--- SELECTED EXCERPT ---

So what have I used the Blackview MP80 for? What did I install? Well, I installed both the Laserpecker and Lightburn software I use for my engravers. Both worked great. I didn’t notice much difference from when I used the same devices and software on my much beefier laptop.  Of course, I’ve used it to browse the internet, watch some videos in 1080 HD, stream a movie and some music. I even installed RetroArch, a game emulation app, and played some Nintendo Gamecube and PSP games. I was pleasantly surprised by how well they ran. I’ve done the same thing with Raspberry PIs in the past and never got them running smoothly. I even connected an old Xbox 360 controller and Nintendo USB Gamecube controller to the MP80. Both worked flawlessly. I’ve also done some very basic photo editing on it using the Windows photo editor which admittedly isn’t very feature-rich but did what I needed it to do. The pictures in this review were edited on the little MP80. I’m even using it to write and submit this review. I even partitioned the drive and installed Zorin Linux on it so I could dual-boot it. I’m by no means a Linux guru but I do like to check out different distros now and then.

---

__SET PROBLEM 1__. Copy the Blackview MP80 passage above word for word, in full.
__SET PROBLEM 2__. In the rows below, turn the lines from the one with "Visit the #chile hashtag page" up to and including the one with "Action: pos(558,84)" into a numbered list. Leave out blank lines and give nothing else.

--- DATASET EXCERPTS ---

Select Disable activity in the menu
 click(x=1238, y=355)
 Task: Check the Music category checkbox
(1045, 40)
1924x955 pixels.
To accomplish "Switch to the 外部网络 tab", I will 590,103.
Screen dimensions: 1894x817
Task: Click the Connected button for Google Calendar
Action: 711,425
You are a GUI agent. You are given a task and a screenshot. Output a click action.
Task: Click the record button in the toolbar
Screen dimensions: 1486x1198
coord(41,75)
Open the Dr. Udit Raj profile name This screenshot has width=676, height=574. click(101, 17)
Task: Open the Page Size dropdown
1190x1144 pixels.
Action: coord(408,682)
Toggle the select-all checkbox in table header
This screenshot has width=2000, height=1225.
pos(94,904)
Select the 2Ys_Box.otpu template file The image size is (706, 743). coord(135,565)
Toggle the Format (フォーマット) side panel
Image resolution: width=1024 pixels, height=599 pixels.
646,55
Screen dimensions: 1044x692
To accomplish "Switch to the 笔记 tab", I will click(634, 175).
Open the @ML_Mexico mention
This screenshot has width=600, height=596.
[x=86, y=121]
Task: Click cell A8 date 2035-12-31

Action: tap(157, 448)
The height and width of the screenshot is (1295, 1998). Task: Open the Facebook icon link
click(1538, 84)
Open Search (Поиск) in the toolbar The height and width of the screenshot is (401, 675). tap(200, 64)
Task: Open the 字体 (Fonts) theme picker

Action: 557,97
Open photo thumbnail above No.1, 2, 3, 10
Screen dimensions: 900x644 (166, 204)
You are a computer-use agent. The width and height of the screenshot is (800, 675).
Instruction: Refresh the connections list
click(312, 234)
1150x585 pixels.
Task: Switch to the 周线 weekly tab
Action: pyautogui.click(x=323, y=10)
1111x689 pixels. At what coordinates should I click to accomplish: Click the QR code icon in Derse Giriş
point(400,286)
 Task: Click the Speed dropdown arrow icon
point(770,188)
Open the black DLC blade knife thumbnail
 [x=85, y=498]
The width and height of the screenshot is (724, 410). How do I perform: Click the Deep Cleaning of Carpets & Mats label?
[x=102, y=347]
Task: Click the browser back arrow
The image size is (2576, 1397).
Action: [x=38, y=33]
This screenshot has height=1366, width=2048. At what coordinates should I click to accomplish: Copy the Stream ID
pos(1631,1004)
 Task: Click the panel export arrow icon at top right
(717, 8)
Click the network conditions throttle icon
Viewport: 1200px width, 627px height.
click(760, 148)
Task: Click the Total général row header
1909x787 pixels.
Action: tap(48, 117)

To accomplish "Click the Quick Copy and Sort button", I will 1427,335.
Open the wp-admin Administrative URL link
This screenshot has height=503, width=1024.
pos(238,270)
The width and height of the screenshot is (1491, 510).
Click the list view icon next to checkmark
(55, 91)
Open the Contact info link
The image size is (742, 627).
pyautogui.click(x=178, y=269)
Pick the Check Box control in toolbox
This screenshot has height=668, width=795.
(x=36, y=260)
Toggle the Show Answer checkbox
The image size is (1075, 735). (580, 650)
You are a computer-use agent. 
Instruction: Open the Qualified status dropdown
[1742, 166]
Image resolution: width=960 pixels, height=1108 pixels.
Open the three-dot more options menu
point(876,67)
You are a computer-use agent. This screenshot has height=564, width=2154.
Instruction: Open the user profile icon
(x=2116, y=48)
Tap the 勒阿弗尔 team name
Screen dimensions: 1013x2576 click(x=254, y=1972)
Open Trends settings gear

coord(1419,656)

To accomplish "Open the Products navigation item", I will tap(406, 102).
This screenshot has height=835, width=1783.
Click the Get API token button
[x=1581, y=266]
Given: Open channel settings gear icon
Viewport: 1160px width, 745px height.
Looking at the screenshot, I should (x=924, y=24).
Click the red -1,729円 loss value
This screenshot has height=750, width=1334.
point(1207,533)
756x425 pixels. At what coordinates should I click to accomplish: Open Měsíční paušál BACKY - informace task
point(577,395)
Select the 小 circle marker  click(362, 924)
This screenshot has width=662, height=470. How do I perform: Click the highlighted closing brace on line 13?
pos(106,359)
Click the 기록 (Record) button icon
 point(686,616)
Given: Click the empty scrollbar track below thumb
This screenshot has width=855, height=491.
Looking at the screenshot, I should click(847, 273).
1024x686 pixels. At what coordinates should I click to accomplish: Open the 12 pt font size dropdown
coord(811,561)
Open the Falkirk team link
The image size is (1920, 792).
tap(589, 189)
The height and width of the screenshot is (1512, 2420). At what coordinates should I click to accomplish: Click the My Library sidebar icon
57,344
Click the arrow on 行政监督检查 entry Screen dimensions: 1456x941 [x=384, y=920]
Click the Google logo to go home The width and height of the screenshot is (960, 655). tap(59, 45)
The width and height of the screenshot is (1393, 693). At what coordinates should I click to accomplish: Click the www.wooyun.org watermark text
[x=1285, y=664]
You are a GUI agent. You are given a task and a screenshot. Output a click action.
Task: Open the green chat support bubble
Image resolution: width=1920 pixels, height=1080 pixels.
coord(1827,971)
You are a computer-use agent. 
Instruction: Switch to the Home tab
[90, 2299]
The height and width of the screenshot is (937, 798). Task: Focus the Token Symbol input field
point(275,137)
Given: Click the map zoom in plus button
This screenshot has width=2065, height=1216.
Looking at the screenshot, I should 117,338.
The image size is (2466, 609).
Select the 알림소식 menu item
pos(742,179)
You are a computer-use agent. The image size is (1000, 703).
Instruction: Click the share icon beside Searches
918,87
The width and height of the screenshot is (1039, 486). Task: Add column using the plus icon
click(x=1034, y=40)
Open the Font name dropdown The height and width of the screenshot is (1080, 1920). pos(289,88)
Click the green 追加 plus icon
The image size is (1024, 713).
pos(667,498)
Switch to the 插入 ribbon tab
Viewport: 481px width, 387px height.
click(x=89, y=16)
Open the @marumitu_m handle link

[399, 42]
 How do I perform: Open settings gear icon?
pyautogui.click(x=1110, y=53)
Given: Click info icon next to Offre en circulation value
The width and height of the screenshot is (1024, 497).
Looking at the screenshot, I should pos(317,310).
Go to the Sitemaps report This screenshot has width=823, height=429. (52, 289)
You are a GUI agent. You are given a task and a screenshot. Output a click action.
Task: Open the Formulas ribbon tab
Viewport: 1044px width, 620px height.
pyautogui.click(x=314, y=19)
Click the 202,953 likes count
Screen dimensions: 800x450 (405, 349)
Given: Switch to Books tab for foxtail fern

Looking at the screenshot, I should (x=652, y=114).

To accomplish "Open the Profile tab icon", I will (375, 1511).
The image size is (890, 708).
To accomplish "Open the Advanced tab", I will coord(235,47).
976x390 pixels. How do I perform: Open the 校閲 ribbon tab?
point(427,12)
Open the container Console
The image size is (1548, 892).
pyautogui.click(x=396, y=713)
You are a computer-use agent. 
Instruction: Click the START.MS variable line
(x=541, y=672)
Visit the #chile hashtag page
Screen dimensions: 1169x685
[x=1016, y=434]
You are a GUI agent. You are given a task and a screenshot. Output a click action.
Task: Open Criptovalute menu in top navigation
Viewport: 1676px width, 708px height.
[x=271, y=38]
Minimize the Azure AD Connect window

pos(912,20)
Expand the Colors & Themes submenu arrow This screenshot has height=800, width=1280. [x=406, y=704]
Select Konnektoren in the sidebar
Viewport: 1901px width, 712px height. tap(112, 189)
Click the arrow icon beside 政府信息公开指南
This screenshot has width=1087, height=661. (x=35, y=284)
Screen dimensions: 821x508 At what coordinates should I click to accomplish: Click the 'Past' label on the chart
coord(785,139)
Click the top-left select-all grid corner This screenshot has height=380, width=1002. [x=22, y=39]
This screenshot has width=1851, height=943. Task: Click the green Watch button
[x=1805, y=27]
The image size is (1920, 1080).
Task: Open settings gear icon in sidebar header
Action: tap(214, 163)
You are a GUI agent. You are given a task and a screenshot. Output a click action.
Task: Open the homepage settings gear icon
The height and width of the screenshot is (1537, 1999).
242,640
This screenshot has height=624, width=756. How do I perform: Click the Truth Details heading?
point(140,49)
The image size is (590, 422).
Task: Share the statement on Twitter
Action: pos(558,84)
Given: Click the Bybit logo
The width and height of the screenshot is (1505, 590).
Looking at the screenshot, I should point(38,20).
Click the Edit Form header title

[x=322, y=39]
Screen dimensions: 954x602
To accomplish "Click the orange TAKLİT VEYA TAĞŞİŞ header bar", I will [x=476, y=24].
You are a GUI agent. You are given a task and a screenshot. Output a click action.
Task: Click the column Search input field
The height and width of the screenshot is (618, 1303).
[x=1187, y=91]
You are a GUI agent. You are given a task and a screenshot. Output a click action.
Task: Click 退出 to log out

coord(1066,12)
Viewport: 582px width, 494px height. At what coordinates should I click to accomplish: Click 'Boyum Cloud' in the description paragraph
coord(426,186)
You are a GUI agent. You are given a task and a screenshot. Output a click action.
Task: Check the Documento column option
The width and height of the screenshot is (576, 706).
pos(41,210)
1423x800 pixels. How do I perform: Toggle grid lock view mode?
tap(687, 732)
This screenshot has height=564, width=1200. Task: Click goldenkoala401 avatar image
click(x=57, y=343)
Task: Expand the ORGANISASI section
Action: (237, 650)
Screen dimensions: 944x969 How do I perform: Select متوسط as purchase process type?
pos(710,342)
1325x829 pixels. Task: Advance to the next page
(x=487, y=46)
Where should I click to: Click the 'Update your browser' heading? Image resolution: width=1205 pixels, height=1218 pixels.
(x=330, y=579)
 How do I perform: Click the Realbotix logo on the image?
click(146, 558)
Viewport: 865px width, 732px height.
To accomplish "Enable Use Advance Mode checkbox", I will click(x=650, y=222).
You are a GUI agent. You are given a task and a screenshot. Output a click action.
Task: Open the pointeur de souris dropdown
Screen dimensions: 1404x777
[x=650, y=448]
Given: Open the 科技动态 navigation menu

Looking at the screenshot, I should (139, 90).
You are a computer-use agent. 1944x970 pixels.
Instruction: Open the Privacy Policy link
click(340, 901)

---

__ANSWER 1__.
So what have I used the Blackview MP80 for? What did I install? Well, I installed both the Laserpecker and Lightburn software I use for my engravers. Both worked great. I didn’t notice much difference from when I used the same devices and software on my much beefier laptop.  Of course, I’ve used it to browse the internet, watch some videos in 1080 HD, stream a movie and some music. I even installed RetroArch, a game emulation app, and played some Nintendo Gamecube and PSP games. I was pleasantly surprised by how well they ran. I’ve done the same thing with Raspberry PIs in the past and never got them running smoothly. I even connected an old Xbox 360 controller and Nintendo USB Gamecube controller to the MP80. Both worked flawlessly. I’ve also done some very basic photo editing on it using the Windows photo editor which admittedly isn’t very feature-rich but did what I needed it to do. The pictures in this review were edited on the little MP80. I’m even using it to write and submit this review. I even partitioned the drive and installed Zorin Linux on it so I could dual-boot it. I’m by no means a Linux guru but I do like to check out different distros now and then.

__ANSWER 2__.
1. Visit the #chile hashtag page
2. Screen dimensions: 1169x685
3. [x=1016, y=434]
4. You are a GUI agent. You are given a task and a screenshot. Output a click action.
5. Task: Open Criptovalute menu in top navigation
6. Viewport: 1676px width, 708px height.
7. [x=271, y=38]
8. Minimize the Azure AD Connect window
9. pos(912,20)
10. Expand the Colors & Themes submenu arrow This screenshot has height=800, width=1280. [x=406, y=704]
11. Select Konnektoren in the sidebar
12. Viewport: 1901px width, 712px height. tap(112, 189)
13. Click the arrow icon beside 政府信息公开指南
14. This screenshot has width=1087, height=661. (x=35, y=284)
15. Screen dimensions: 821x508 At what coordinates should I click to accomplish: Click the 'Past' label on the chart
16. coord(785,139)
17. Click the top-left select-all grid corner This screenshot has height=380, width=1002. [x=22, y=39]
18. This screenshot has width=1851, height=943. Task: Click the green Watch button
19. [x=1805, y=27]
20. The image size is (1920, 1080).
21. Task: Open settings gear icon in sidebar header
22. Action: tap(214, 163)
23. You are a GUI agent. You are given a task and a screenshot. Output a click action.
24. Task: Open the homepage settings gear icon
25. The height and width of the screenshot is (1537, 1999).
26. 242,640
27. This screenshot has height=624, width=756. How do I perform: Click the Truth Details heading?
28. point(140,49)
29. The image size is (590, 422).
30. Task: Share the statement on Twitter
31. Action: pos(558,84)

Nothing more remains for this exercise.